◆ **Material for this exercise**:
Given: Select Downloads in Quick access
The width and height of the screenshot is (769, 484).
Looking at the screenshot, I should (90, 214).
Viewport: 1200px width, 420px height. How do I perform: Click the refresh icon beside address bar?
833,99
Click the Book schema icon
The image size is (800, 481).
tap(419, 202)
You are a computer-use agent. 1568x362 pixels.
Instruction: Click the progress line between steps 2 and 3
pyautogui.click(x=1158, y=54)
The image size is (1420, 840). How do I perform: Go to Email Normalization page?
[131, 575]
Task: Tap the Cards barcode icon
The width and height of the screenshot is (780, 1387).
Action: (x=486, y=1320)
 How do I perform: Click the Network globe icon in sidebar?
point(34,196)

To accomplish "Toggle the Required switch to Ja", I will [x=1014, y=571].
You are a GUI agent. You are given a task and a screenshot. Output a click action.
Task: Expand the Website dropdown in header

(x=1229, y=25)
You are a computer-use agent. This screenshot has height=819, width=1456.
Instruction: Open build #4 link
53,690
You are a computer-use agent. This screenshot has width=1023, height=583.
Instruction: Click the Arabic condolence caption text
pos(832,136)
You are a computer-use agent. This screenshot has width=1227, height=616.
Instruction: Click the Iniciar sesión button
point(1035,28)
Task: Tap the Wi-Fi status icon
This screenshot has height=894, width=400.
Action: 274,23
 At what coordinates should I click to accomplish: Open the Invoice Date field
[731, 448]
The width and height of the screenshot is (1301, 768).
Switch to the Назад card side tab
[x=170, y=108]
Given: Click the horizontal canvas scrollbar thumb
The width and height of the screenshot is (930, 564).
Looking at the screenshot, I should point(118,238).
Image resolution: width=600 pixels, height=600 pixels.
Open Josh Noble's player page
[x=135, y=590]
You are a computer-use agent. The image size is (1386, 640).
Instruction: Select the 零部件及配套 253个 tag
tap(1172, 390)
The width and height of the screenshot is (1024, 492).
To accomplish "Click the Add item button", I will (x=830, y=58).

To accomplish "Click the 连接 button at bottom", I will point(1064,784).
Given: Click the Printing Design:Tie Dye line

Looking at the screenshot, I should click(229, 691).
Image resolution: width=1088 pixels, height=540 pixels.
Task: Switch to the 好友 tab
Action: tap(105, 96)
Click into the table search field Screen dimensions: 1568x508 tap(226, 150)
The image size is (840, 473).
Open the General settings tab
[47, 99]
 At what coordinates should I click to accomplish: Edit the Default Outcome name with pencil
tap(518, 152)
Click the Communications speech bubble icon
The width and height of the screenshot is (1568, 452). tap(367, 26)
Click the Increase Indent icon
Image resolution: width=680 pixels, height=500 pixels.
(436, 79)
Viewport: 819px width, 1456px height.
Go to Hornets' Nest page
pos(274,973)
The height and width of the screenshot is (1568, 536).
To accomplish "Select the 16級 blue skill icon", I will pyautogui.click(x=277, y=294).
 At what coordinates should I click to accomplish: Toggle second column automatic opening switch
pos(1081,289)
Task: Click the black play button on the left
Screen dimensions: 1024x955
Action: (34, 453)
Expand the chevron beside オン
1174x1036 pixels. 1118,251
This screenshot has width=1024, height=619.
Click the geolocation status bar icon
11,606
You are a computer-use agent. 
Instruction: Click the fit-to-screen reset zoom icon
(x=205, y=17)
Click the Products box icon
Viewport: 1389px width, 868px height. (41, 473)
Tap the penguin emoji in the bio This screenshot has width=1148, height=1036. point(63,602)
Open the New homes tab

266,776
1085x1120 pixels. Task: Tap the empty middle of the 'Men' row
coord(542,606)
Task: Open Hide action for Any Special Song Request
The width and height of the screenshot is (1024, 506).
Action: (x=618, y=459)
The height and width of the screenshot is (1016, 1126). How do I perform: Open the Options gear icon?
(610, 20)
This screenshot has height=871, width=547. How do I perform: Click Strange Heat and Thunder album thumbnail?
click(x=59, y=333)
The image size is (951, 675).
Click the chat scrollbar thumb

◆ **The task**:
In which lines of the records does the word "agent" appear? Copy each of them.

◆ **Task solution**:
You are a computer-use agent. 1568x362 pixels.
You are a GUI agent. You are given a task and a screenshot. Output a click action.
You are a computer-use agent. This screenshot has height=819, width=1456.
You are a computer-use agent. This screenshot has width=1023, height=583.
You are a computer-use agent. This screenshot has width=1227, height=616.
You are a computer-use agent. The image size is (1386, 640).
You are a computer-use agent. 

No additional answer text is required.